> _Assigned task_
What you return must be the exact lines of the material below, from the first through the one that has "Given: Click an", with no pictures and, please, nothing else.

> _Working data_
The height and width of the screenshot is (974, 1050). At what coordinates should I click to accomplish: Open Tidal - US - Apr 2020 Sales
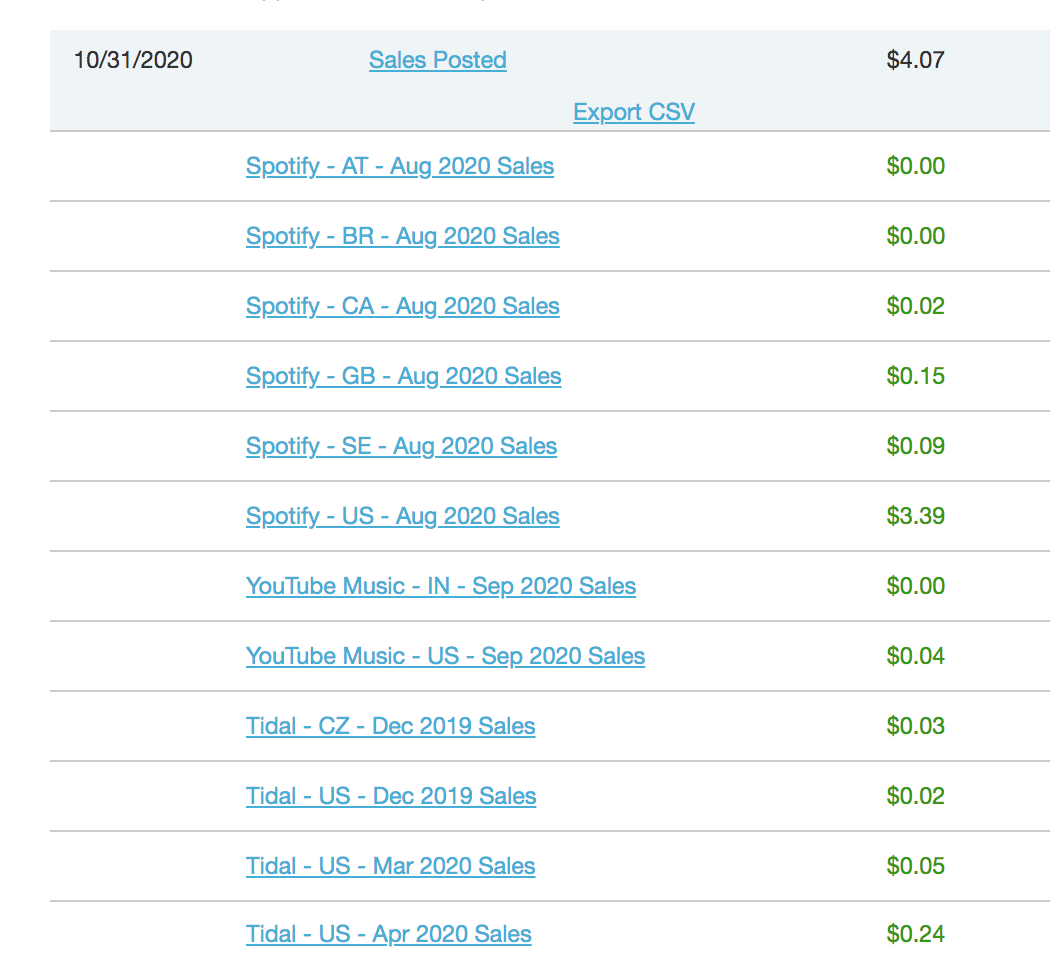(388, 935)
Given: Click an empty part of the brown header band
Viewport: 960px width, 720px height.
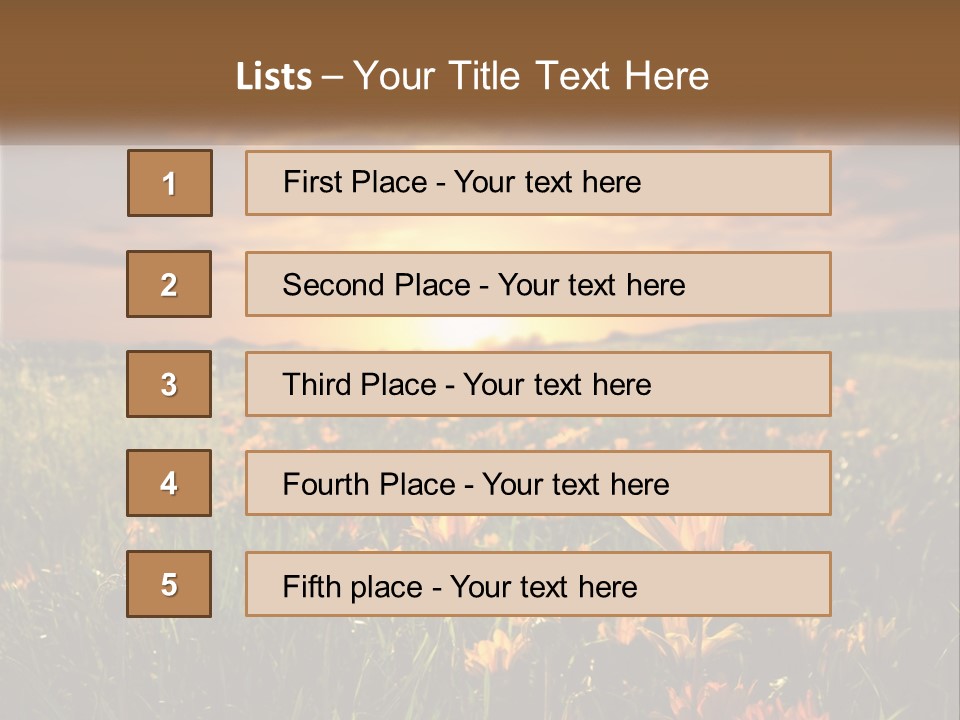Looking at the screenshot, I should (x=850, y=60).
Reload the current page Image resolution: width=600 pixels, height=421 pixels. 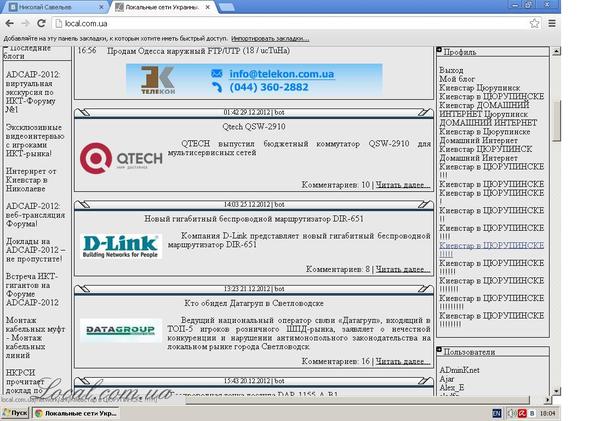(x=43, y=21)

> _Result_
The height and width of the screenshot is (974, 1050). At what coordinates should I click to accomplish: Open Tidal - US - Apr 2020 Sales
(388, 935)
Given: Click an empty part of the brown header band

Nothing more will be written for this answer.